[Dataset entries]

◇ ◇ ◇ ◇

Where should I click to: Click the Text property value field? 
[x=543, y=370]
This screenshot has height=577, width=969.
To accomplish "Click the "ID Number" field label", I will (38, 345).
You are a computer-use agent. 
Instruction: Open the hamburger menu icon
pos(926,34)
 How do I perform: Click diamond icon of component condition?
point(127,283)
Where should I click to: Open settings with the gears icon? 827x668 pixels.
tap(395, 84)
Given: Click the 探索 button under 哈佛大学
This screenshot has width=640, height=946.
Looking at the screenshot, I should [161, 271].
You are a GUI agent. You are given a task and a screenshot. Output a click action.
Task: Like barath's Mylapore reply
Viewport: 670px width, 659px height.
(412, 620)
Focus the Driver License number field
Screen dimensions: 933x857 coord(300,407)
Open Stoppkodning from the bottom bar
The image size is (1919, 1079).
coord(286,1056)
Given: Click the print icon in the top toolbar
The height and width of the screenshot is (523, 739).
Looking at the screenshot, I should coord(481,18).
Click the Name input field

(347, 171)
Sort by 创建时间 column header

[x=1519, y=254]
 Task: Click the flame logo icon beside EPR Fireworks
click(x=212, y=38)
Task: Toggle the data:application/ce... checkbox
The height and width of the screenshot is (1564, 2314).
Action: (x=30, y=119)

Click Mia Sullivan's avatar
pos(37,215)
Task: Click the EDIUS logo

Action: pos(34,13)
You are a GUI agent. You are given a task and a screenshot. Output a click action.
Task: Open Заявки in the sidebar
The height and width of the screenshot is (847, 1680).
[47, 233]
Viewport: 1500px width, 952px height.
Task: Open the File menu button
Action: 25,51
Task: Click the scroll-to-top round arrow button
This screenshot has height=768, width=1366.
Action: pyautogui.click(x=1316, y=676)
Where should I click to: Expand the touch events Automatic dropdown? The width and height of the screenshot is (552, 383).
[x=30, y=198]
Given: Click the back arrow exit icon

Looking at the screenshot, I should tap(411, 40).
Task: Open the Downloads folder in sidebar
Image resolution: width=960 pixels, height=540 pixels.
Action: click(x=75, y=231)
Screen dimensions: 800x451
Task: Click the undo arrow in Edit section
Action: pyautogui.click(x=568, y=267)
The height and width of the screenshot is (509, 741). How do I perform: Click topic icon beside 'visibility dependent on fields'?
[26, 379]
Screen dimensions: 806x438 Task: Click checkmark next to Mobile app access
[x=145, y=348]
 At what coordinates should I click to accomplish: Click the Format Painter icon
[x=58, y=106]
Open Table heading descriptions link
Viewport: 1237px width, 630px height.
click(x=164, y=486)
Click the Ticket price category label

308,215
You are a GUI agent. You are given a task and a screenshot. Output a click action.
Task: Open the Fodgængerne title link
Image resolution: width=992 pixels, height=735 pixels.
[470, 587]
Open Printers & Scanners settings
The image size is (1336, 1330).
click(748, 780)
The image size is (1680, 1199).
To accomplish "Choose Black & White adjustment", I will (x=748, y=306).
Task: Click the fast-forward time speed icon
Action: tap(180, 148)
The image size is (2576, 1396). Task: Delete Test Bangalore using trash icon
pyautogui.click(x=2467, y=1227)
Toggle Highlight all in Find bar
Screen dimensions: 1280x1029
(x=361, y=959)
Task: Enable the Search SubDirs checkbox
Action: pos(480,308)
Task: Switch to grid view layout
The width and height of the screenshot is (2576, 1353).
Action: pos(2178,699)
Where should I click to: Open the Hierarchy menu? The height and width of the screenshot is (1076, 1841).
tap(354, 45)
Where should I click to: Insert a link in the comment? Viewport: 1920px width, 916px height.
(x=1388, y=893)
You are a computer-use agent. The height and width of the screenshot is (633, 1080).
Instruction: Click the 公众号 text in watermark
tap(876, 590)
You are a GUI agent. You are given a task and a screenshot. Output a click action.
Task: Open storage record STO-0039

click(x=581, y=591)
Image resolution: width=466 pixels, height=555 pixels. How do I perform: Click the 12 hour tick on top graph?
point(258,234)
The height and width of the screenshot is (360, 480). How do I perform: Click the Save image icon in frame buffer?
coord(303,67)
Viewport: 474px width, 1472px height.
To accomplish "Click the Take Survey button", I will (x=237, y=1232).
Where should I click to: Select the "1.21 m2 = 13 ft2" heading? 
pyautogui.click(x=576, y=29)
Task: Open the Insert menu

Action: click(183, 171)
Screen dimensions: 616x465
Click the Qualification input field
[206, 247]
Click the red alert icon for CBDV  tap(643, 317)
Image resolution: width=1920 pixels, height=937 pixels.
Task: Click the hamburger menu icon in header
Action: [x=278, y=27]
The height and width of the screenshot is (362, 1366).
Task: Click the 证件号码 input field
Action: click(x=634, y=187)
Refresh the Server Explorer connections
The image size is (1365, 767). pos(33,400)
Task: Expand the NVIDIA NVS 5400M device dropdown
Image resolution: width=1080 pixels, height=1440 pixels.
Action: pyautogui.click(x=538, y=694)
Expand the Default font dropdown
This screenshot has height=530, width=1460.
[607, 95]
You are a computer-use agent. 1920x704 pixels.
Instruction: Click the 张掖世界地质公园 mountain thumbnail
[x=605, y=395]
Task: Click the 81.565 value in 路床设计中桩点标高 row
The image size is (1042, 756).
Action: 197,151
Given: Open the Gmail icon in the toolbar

◇ ◇ ◇ ◇

Type out the entries once more, precisely.

Where should I click to: Click the Text property value field? 
[x=543, y=370]
This screenshot has height=577, width=969.
To accomplish "Click the "ID Number" field label", I will (38, 345).
You are a computer-use agent. 
Instruction: Open the hamburger menu icon
pos(926,34)
 How do I perform: Click diamond icon of component condition?
point(127,283)
Where should I click to: Open settings with the gears icon? 827x668 pixels.
tap(395, 84)
Given: Click the 探索 button under 哈佛大学
This screenshot has width=640, height=946.
Looking at the screenshot, I should [161, 271].
You are a GUI agent. You are given a task and a screenshot. Output a click action.
Task: Like barath's Mylapore reply
Viewport: 670px width, 659px height.
(412, 620)
Focus the Driver License number field
Screen dimensions: 933x857 coord(300,407)
Open Stoppkodning from the bottom bar
The image size is (1919, 1079).
coord(286,1056)
Given: Click the print icon in the top toolbar
The height and width of the screenshot is (523, 739).
Looking at the screenshot, I should coord(481,18).
Click the Name input field

(347, 171)
Sort by 创建时间 column header

[x=1519, y=254]
 Task: Click the flame logo icon beside EPR Fireworks
click(x=212, y=38)
Task: Toggle the data:application/ce... checkbox
The height and width of the screenshot is (1564, 2314).
Action: (x=30, y=119)

Click Mia Sullivan's avatar
pos(37,215)
Task: Click the EDIUS logo

Action: pos(34,13)
You are a GUI agent. You are given a task and a screenshot. Output a click action.
Task: Open Заявки in the sidebar
The height and width of the screenshot is (847, 1680).
[47, 233]
Viewport: 1500px width, 952px height.
Task: Open the File menu button
Action: 25,51
Task: Click the scroll-to-top round arrow button
This screenshot has height=768, width=1366.
Action: pyautogui.click(x=1316, y=676)
Where should I click to: Expand the touch events Automatic dropdown? The width and height of the screenshot is (552, 383).
[x=30, y=198]
Given: Click the back arrow exit icon

Looking at the screenshot, I should tap(411, 40).
Task: Open the Downloads folder in sidebar
Image resolution: width=960 pixels, height=540 pixels.
Action: click(x=75, y=231)
Screen dimensions: 800x451
Task: Click the undo arrow in Edit section
Action: pyautogui.click(x=568, y=267)
The height and width of the screenshot is (509, 741). How do I perform: Click topic icon beside 'visibility dependent on fields'?
[26, 379]
Screen dimensions: 806x438 Task: Click checkmark next to Mobile app access
[x=145, y=348]
 At what coordinates should I click to accomplish: Click the Format Painter icon
[x=58, y=106]
Open Table heading descriptions link
Viewport: 1237px width, 630px height.
click(x=164, y=486)
Click the Ticket price category label

308,215
You are a GUI agent. You are given a task and a screenshot. Output a click action.
Task: Open the Fodgængerne title link
Image resolution: width=992 pixels, height=735 pixels.
[470, 587]
Open Printers & Scanners settings
The image size is (1336, 1330).
click(748, 780)
The image size is (1680, 1199).
To accomplish "Choose Black & White adjustment", I will (x=748, y=306).
Task: Click the fast-forward time speed icon
Action: tap(180, 148)
The image size is (2576, 1396). Task: Delete Test Bangalore using trash icon
pyautogui.click(x=2467, y=1227)
Toggle Highlight all in Find bar
Screen dimensions: 1280x1029
(x=361, y=959)
Task: Enable the Search SubDirs checkbox
Action: pos(480,308)
Task: Switch to grid view layout
The width and height of the screenshot is (2576, 1353).
Action: pos(2178,699)
Where should I click to: Open the Hierarchy menu? The height and width of the screenshot is (1076, 1841).
tap(354, 45)
Where should I click to: Insert a link in the comment? Viewport: 1920px width, 916px height.
(x=1388, y=893)
You are a computer-use agent. The height and width of the screenshot is (633, 1080).
Instruction: Click the 公众号 text in watermark
tap(876, 590)
You are a GUI agent. You are given a task and a screenshot. Output a click action.
Task: Open storage record STO-0039

click(x=581, y=591)
Image resolution: width=466 pixels, height=555 pixels. How do I perform: Click the 12 hour tick on top graph?
point(258,234)
The height and width of the screenshot is (360, 480). How do I perform: Click the Save image icon in frame buffer?
coord(303,67)
Viewport: 474px width, 1472px height.
To accomplish "Click the Take Survey button", I will (x=237, y=1232).
Where should I click to: Select the "1.21 m2 = 13 ft2" heading? 
pyautogui.click(x=576, y=29)
Task: Open the Insert menu

Action: click(183, 171)
Screen dimensions: 616x465
Click the Qualification input field
[206, 247]
Click the red alert icon for CBDV  tap(643, 317)
Image resolution: width=1920 pixels, height=937 pixels.
Task: Click the hamburger menu icon in header
Action: [x=278, y=27]
The height and width of the screenshot is (362, 1366).
Task: Click the 证件号码 input field
Action: click(x=634, y=187)
Refresh the Server Explorer connections
The image size is (1365, 767). pos(33,400)
Task: Expand the NVIDIA NVS 5400M device dropdown
Image resolution: width=1080 pixels, height=1440 pixels.
Action: pyautogui.click(x=538, y=694)
Expand the Default font dropdown
This screenshot has height=530, width=1460.
[607, 95]
You are a computer-use agent. 1920x704 pixels.
Instruction: Click the 张掖世界地质公园 mountain thumbnail
[x=605, y=395]
Task: Click the 81.565 value in 路床设计中桩点标高 row
The image size is (1042, 756).
Action: 197,151
Given: Open the Gmail icon in the toolbar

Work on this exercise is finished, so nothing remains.